__PROBLEM TO WORK ON__:
Match the word "pixels". Return each line of the data below where it appears.

__RECORDS FOR THIS TASK__:
-.-.-
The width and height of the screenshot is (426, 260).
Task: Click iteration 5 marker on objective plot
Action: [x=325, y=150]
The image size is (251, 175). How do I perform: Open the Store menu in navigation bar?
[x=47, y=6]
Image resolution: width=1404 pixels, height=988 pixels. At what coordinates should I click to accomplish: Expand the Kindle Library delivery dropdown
-.-.-
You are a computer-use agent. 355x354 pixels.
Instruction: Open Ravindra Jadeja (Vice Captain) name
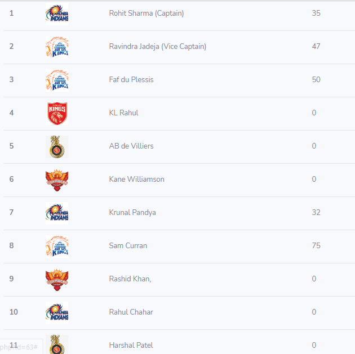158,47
-.-.-
__EXERCISE RESPONSE__:
Image resolution: width=1404 pixels, height=988 pixels. At what coordinates should I click to accomplish: Expand the Kindle Library delivery dropdown
You are a computer-use agent. 355x354 pixels.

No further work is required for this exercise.